Sunday, September 30, 2012


As he strode up the 11th fairway, Ian Poulter turned to face the fans that were chanting his name. He cupped a hand to his ear, before beating his fist against his chest. How they roared. 
But if it was an attempt to energise the small pockets of Europeans that had followed his team across the Atlantic, it could also be read as a gesture to his captain. Look, he was saying. This is what I do. 
For most of the day, Poulter was the one tower of hope in Europe’s skyline of decay. Having scraped a narrow morning foursomes win against Bubba Watson and Webb Simpson, in partnership with Justin Rose, he then teamed up with Rory McIlroy to pull off the unlikeliest of comebacks. 
As dusk fell over Medinah, Poulter and McIlroy won by one hole against Jason Dufner and Zach Johnson, having been two down with six to play. Thanks to Poulter, the 2012 Ryder Cup is still alive, just.
The irony was that in many ways, yesterday was not one of his finest days in European colours. He was erratic off the tee, and lacked his usual touch with the wedge.
But in another sense, this was Poulter in his finest vintage. The 36 year-old’s true worth cannot be measured in pounds or points. It can be heard in the rumbling of a gallery, or glimpsed in his fearsome, bulging eyes, taut with emotion. 
Watch Poulter’s expression after he holes a crucial putt. It is not a look of elation, or relief, but of psychosis.
Match-play golf releases the Freddie Kruger in him. When he states, as he did earlier this week, that he wants to ‘kill’ an opponent, there is the faint suspicion he may not be exaggerating.
Most of the time, Poulter’s feverish aggression renders him deeply irritating as a person. This is, after all, a man who has a section on his personal website devoted solely to his collection of sports cars. 
But for one week every two years, he becomes a Continent’s hero: the fuel on which Team Europe runs, the conductor of its orchestra, a lightning rod for America’s scorn.
When his opponents pumped their fists, he pumped his harder. He withstood the jibes and the heckles. And unlike some of his team-mates who wilted in the Medinah crucible, he holed the crucial putts. 
At times, it was if he alone was shoring up the crumbling European edifice, like the admiral of a sinking battleship raging listlessly at the sea.
Hindsight can be a wonderful thing, but Jose Maria Olazabal’s decision to leave him out of the afternoon four-balls on Friday now looks increasingly misguided. 
In his absence, Europe conspicuously lacked a talisman, someone who could shake them out of a funk.
Nowhere was this more in evidence than on the first tee on Saturday morning.
Rarely can the opening shots have been played amid such a racket. Neither player waited for the noise to abate before addressing; indeed, both drives were played with the din at its most deafening. 
There will scarcely be a more electric moment all weekend.
“It was a special moment,” Poulter said. “My heart rate went from 100 to 180 pretty quickly, but it was a great buzz for sure.”
Yet Simpson could still have squared the match on the final hole had he holed a six-foot birdie putt.

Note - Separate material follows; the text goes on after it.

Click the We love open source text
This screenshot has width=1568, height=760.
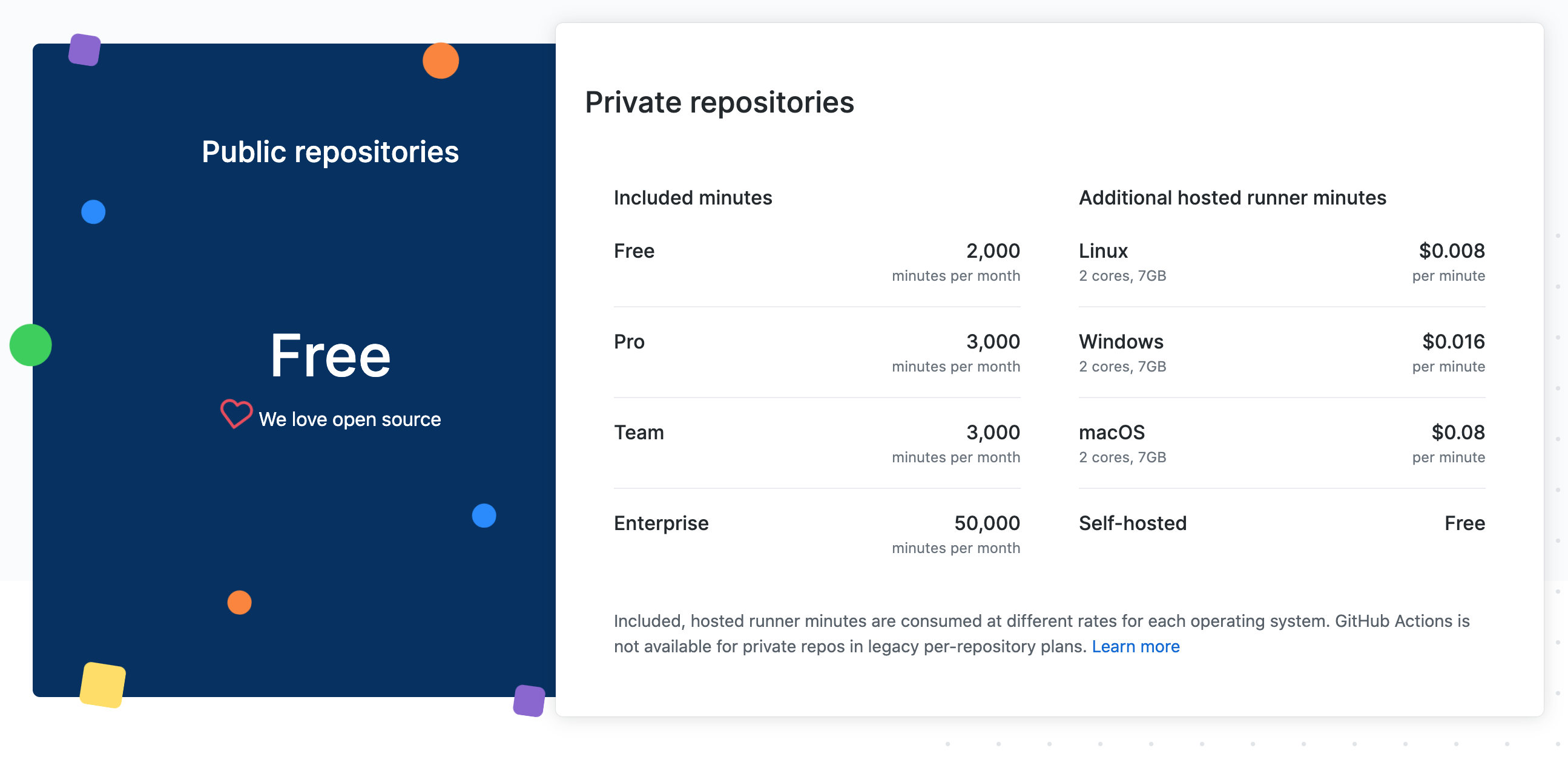tap(349, 419)
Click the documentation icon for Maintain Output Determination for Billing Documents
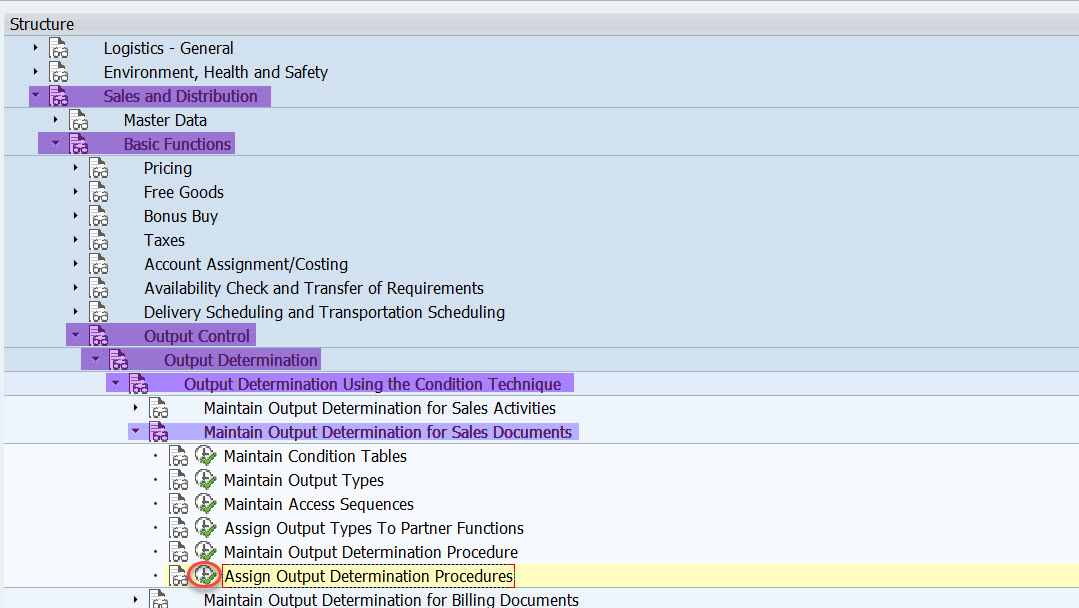 pos(158,599)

Instead he missed, just as he had missed a number of short putts during his round. It was a victory that had the whiff of fortune to it, but one ultimately decided by the strength of the Poulter-Rose axis. When one slumped, the other raised his game to compensate.
Poulter and McIlroy formed a very different sort of partnership. For over two hours they appeared to be going through the motions: never out of contention, but never quite in contention either. 
That changed at the 13th, when McIlroy’s treacherous downhill birdie putt halved Europe’s deficit out of nothing. Enter Poulter, who holed consecutive birdie putts at 15, 16 and 17 to haul Europe ahead. The galleries may have been silenced, but the look on Poulter’s face said it all. The eyes had it.